Repeat the lines verbatim, starting at the line that contains "Task: Click the bullet" and ending after the line that contains "tap(16, 206)".

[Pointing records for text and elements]
========
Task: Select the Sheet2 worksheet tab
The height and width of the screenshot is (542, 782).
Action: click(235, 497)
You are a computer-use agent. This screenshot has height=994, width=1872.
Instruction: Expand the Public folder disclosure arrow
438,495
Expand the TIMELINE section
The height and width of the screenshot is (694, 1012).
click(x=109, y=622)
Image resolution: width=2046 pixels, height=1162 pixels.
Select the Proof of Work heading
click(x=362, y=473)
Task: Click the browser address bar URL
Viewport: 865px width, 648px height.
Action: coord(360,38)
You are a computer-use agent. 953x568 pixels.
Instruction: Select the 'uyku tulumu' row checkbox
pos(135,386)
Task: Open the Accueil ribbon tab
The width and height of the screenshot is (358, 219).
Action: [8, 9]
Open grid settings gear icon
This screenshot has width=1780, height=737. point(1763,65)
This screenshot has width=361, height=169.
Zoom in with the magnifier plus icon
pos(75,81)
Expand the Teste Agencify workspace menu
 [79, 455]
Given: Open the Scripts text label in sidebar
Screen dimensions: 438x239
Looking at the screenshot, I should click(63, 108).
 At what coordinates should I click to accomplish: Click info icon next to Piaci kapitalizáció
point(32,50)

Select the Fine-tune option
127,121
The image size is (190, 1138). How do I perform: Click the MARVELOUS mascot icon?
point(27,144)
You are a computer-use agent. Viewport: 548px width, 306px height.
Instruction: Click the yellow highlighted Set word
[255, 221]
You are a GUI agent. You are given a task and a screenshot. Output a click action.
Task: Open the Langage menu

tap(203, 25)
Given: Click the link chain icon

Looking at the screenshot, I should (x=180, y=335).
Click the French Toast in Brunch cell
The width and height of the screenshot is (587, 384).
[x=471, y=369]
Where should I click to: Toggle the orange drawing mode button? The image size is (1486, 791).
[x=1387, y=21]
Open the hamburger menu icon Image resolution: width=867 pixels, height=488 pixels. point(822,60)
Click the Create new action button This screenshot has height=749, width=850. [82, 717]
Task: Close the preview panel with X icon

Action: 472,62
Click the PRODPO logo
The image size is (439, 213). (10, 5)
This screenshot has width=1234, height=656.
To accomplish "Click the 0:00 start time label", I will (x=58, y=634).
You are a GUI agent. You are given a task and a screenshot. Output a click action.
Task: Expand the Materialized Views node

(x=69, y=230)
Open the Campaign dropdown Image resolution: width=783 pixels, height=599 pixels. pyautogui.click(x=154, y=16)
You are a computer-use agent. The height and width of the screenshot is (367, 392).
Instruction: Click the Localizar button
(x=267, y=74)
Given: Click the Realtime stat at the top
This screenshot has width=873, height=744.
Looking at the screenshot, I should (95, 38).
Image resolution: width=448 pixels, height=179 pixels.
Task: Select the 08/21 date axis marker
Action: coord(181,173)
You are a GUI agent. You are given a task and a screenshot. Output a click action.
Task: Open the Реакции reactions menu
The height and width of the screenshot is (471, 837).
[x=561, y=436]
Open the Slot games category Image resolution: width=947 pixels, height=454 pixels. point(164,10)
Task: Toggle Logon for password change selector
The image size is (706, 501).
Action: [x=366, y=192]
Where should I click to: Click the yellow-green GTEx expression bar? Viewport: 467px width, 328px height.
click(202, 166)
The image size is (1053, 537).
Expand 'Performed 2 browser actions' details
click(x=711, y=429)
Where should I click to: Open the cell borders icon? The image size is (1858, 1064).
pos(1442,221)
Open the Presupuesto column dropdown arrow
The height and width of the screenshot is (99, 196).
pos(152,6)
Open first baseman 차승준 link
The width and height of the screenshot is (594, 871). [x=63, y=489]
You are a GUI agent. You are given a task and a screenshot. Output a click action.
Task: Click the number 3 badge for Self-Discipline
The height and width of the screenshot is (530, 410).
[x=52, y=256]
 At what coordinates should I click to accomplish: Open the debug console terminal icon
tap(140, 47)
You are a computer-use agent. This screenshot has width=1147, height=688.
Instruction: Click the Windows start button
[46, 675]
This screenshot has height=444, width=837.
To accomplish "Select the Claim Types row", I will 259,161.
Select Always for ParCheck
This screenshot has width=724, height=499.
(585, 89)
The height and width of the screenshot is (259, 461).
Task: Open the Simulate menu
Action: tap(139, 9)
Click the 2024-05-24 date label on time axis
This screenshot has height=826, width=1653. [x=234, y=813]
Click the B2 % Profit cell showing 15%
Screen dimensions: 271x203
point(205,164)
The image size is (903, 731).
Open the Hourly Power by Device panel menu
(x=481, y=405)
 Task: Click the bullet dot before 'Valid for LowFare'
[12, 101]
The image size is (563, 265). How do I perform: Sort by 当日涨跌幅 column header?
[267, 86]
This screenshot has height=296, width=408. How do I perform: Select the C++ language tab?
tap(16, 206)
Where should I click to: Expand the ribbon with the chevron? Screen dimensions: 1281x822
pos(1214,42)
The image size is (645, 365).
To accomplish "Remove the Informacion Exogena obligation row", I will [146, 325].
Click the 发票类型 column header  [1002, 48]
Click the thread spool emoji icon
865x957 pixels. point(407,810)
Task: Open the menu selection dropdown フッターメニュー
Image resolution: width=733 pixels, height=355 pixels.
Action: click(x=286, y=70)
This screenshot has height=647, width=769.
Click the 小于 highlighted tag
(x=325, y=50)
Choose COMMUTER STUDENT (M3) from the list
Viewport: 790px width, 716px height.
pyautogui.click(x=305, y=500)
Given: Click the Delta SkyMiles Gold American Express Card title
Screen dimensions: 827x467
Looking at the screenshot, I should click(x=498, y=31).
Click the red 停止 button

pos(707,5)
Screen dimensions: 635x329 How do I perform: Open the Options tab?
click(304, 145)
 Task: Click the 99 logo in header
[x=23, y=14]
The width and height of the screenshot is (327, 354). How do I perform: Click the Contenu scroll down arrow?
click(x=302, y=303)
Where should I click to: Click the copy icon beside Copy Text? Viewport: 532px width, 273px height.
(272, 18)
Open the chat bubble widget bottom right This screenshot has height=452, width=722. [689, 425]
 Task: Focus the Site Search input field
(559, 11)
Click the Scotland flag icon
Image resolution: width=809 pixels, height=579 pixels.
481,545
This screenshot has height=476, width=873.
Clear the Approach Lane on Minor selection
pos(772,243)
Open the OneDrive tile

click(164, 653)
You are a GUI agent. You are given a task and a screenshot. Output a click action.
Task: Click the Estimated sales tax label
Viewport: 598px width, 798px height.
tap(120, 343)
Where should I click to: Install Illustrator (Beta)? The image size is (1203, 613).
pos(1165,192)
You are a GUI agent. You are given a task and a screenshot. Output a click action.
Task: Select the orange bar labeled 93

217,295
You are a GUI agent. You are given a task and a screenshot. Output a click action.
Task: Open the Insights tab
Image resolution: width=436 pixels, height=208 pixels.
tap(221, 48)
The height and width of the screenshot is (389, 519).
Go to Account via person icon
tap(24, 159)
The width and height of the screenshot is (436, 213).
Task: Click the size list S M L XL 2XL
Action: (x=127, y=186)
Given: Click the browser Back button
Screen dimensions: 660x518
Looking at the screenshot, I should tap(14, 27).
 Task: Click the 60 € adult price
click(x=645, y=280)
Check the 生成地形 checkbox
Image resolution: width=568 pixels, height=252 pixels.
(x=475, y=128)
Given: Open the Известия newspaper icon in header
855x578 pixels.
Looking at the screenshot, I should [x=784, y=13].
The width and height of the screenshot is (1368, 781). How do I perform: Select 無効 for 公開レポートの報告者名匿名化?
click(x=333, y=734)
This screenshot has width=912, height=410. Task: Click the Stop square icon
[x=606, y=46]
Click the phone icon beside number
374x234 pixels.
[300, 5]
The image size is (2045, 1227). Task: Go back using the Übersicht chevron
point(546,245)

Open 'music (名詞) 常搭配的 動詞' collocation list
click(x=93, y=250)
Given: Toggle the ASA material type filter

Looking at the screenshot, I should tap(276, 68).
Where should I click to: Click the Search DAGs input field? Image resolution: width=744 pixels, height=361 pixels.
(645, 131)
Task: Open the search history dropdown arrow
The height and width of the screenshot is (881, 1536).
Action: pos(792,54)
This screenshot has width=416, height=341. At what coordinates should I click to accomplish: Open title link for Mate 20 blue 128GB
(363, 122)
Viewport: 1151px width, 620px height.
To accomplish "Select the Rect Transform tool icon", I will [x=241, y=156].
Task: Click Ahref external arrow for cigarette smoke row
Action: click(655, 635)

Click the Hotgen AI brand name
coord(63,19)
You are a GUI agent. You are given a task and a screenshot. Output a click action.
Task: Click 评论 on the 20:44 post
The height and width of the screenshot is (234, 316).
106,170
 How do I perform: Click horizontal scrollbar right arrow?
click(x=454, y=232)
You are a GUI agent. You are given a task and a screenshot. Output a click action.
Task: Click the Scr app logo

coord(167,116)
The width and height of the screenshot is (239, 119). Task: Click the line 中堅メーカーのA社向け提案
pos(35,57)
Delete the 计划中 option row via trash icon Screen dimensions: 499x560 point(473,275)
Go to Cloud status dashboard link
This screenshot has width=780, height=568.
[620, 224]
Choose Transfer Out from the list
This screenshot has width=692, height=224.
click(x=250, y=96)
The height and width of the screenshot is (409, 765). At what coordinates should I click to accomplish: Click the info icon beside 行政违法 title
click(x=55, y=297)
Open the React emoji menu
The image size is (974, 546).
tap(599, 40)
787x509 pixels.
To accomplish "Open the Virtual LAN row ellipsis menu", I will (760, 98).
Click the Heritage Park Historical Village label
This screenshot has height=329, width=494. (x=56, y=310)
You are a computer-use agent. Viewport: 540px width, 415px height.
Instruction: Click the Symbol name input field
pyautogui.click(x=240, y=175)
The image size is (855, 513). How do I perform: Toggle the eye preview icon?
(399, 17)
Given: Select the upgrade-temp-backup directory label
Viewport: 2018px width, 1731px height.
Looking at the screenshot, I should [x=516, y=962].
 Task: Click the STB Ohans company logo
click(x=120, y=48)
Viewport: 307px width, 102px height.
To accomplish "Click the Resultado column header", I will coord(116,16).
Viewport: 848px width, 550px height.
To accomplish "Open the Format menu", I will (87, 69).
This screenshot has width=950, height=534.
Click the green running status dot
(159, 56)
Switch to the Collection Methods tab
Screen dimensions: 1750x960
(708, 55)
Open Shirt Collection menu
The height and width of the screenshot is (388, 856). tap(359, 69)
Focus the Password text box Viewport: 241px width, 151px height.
========
> _Task answer_:
 Task: Click the bullet dot before 'Valid for LowFare'
[12, 101]
The image size is (563, 265). How do I perform: Sort by 当日涨跌幅 column header?
[267, 86]
This screenshot has height=296, width=408. How do I perform: Select the C++ language tab?
tap(16, 206)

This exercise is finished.